Tandis qu’en Allemagne le clergé s’est montré favorable à l’instruction obligatoire, il l’a combattue en France : dans l’un de ces pays, on lui en a confié la direction ; dans l’autre, on la lui refuse. L’instruction populaire en Prusse tend à maintenir les croyances ; en France, elle tend à les ébranler. C’est que d’un côté le peuple est soumis et appliqué, tandis que de l’autre il est léger, frondeur, impatient de tous les jougs, jaloux de toutes les formes d’indépendance. L’affranchissement pour lui, c’est la rupture pure et simple des liens et des barrières ; il se soucie peu de se rendre digne de la liberté, et lorsqu’il l’a conquise, souvent au prix de grands efforts, il oublie d’en faire usage. Notre ennemi, c’est notre maître ; le dicton chez nous est devenu proverbial. Le prêtre est notre premier maître, et par conséquent notre premier ennemi. La France a été irréligieuse bien avant d’être révolutionnaire. Cela explique les luttes ardentes que provoque chez nous l’instruction obligatoire et le malentendu auquel elle a donné lieu entre l’église et les partis libéraux. Le clergé sans doute a tort de s’y opposer lorsqu’il ne considère que les intérêts de la foi, la nécessité de maintenir les âmes dans le repos, de soutenir certaines croyances qui ne sauraient être scientifiquement démontrées : l’exemple de l’Allemagne ne justifie aucune de ces craintes. Les catholiques ont raison au contraire de résister au nom de la morale pure lorsque, s’en tenant à l’état actuel de nos mœurs, ils redoutent de livrer un agent de propagation aussi énergique aux doctrines négatives des sophistes populaires. De même le parti libéral affirme justement que l’état a le droit et le devoir d’aider au développement moral des citoyens, et que ce droit prime celui du père de famille ; mais ce parti s’abandonne à de grandes illusions lorsqu’il croit, en décrétant l’obligation dans l’enseignement, qu’il imprimera par cela seul une impulsion puissante au progrès moral du pays : il en aura réalisé une condition et rien de plus.

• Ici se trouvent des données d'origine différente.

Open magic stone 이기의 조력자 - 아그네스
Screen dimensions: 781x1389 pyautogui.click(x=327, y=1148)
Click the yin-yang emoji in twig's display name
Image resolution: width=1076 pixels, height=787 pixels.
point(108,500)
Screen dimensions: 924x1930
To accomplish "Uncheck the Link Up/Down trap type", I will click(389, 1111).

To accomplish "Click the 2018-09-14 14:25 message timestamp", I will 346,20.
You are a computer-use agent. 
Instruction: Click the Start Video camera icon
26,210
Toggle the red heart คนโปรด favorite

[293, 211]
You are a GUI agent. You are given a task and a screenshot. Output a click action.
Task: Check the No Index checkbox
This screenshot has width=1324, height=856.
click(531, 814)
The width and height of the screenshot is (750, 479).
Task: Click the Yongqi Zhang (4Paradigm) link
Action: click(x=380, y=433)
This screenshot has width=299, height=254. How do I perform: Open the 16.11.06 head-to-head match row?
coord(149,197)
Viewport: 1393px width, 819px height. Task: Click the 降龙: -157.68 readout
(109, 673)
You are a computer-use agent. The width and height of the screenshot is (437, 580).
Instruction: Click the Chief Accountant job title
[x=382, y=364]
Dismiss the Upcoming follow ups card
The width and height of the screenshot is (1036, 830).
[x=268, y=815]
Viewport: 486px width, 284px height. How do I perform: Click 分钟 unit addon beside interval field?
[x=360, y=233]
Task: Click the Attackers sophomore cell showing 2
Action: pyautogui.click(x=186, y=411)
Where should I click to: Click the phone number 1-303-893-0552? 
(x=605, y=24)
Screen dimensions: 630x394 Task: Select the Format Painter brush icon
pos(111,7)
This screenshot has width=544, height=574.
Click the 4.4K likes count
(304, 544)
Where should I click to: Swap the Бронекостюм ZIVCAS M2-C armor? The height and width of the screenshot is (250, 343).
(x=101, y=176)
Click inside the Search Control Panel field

L’instruction primaire est un levier puissant, mais neutre par lui-même et sans vertu propre ; selon la main qui le dirige, le point d’appui qu’on lui donne, l’objet auquel on l’applique, il produit des effets complètement opposés : il peut servir tout aussi bien à barrer le chemin qu’à le déblayer. — C’est ainsi qu’en Allemagne, le pays étant religieux et monarchique par nature, l’enseignement s’y trouvant placé entre les mains de l’état et sous l’influence du clergé, cette institution a fortifié la foi politique et religieuse qui existait dans la nation. En France au contraire, le pays étant porté à une certaine incrédulité frivole et tourmenté secrètement de passions anarchiques, l’instruction populaire les a développées et leur a fourni des alimens ; les partis s’en sont fait une arme contre l’église et la royauté, et le peuple s’en est emparé pour s’affranchir de l’une et de l’autre. Si elle n’a pu s’établir, ce n’est pas que les gouvernemens en aient méconnu la portée et l’utilité ; l’ancien régime l’avait aperçus, et avait songé sérieusement à en tirer parti. Il n’est pas douteux que Napoléon ne s’en soit gravement préoccupé ; le fameux catéchisme impérial en est une preuve frappante. Les essais toutefois sont demeurés incomplets ou stériles : on a reconnu que la réforme ne tournerait pas aux fins que l’on désirait, et l’on a dû chercher ailleurs des moyens de soutenir à la fois les croyances religieuses et le sentiment monarchique. La constitution que nous avons donnée à nos écoles, les perfectionnement que nous rêvons d’y introduire, tendent à en faire quelque chose de tout à fait différent de ce qui existe en Prusse. La séparation de l’enseignement religieux, laissé au clergé, et de l’enseignement laïque, confié aux instituteurs, est passée à l’état d’axiome. « Que la préoccupation politique s’introduise dans l’éducation, a dit M. Jules Simon, et il n’y aura plus d’école. Chaque parti voudra profiter de sa vogue pour toucher à l’éducation de la jeunesse… La première leçon que l’âge mûr donnera à l’enfance sera celle de l’instabilité. » Ainsi nous sommes amenés à mettre, pour ainsi dire, la religion et la politique à la porte de l’école ; en Allemagne, elles y règnent en maîtresses souveraines : cela donne la mesure de l’opposition radicale qu’il y a sur ce point entre les deux pays.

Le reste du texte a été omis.